Alphabet’s Wing Division Advances Unmanned Air Traffic System | In depth

In recent years, various companies have been working to develop underlying air traffic technologies to support the expected rapid expansion of the commercial unmanned urban air mobility (UAM) industry.

These players include Google’s sister company Wing, a subsidiary of Google’s parent company Alphabet, which is now drawing attention to the “InterUSS platform”, a wireless aircraft management and data transfer system. pilot she helped develop.

The technology is intended to manage the operation of all types of unmanned aircraft systems (UAS), including package delivery drones and passenger-carrying air taxis, says Reinaldo Negron, air traffic management manager unmanned at Wing.

The InterUSS platform enables data sharing between unmanned service providers, supporting “large-scale interoperable systems,” says Negron.

The air taxi concept has received significant attention in recent years as small companies and huge aerospace vendors have deployed UAM designs and demonstrators. Several companies have also tested drone parcel delivery.

“The InterUSS platform allows someone providing a service in one area to know who else they need to collaborate with,” explains Negron. “It helps you know who to talk to and when to talk to them, and also ensures that you have the data you need.”

The UAM industry needs such a system to enable a growth rate that could reach 200% per year, explains Negron.

Other InterUSS partners include Uber, which through its Uber Elevate division has developed an air taxi service, AirMap, a California-based digital airspace and automation company, and the Swiss air transport regulator. ‘civil Aviation.

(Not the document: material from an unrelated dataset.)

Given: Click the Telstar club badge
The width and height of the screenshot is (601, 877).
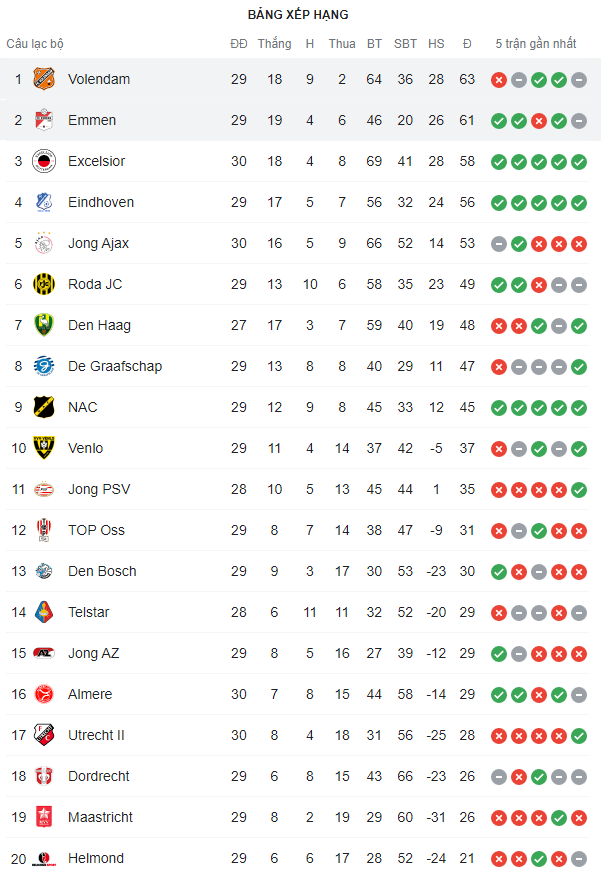Looking at the screenshot, I should pyautogui.click(x=43, y=612).
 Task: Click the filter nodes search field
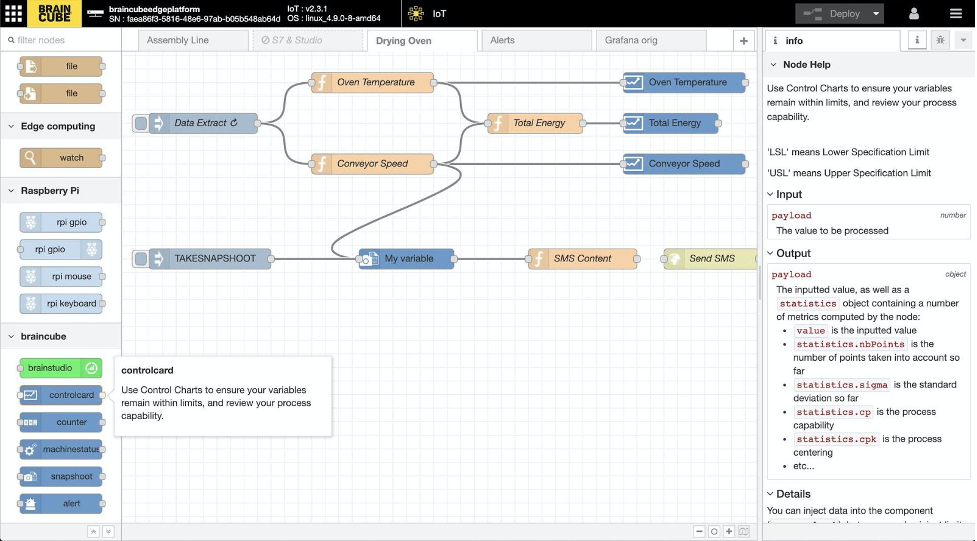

The open source software organization Linux Foundation hosts the InterUSS platform.

Being “open source” means that the large unmanned aircraft community can modify and improve the InterUSS platform. This approach can ensure that air traffic management technology keeps pace with the expected rapid growth of the drone industry, says Negron.

The drone industry is “moving away from proprietary solutions and towards collaboration,” he adds.

Based in California, Wing began in 2012 as an innovation project within “X”, the division of Google that seeks to develop “moonshot” technologies. After proving the viability of its concept, Wing became a district affiliate of Alphabet in 2018.

The Google division has previously developed drone designs and built prototypes, and over the past six years has conducted tens of thousands of drone test flights in the United States and elsewhere.

These aircraft are designed to fly at altitudes up to 400 feet and at speeds up to 65 knots (120 km/h).

Wing initially set out to develop all-electric drones capable of delivering essentials like medicine and food, but turned to test projects involving deliveries of small, urgent packages. In 2014, the Wing team made their “first real-world deliveries” using unmanned aircraft in rural Queensland, Australia, carrying goods such as first aid kits, water and food.

Wing has also delivered drone products to projects in Christiansburg, Virginia and Helsinki, Finland, and supports regulators with unmanned traffic management projects in Australia, France, Switzerland, the UK United and United States.

“We’ve demonstrated that around the world,” says Negron.

Wing is one of three companies — the others being Amazon and the UPS division UPS Flight Forward — to receive Part 135 air carrier certification from the Federal Aviation Administration for drone operations, Negron notes.

But the Part 135 regulations were originally written for manned, not unmanned, aircraft, Negron notes.

For this reason, Wing and others are working with the FAA to develop drone-specific surveillance. Wing supported the FAA’s “Unmanned Aircraft Systems Traffic Management” effort, which aims to develop a framework to enable unmanned aircraft operations.

Story updated September 26 to clarify that Wing is a subsidiary of Google parent Alphabet, and corrected to note that Amazon, not FedEx, has FAA Part 135 certification. The update also clarifies information related to operations of Wing and the InterUSS platform and adds details about them.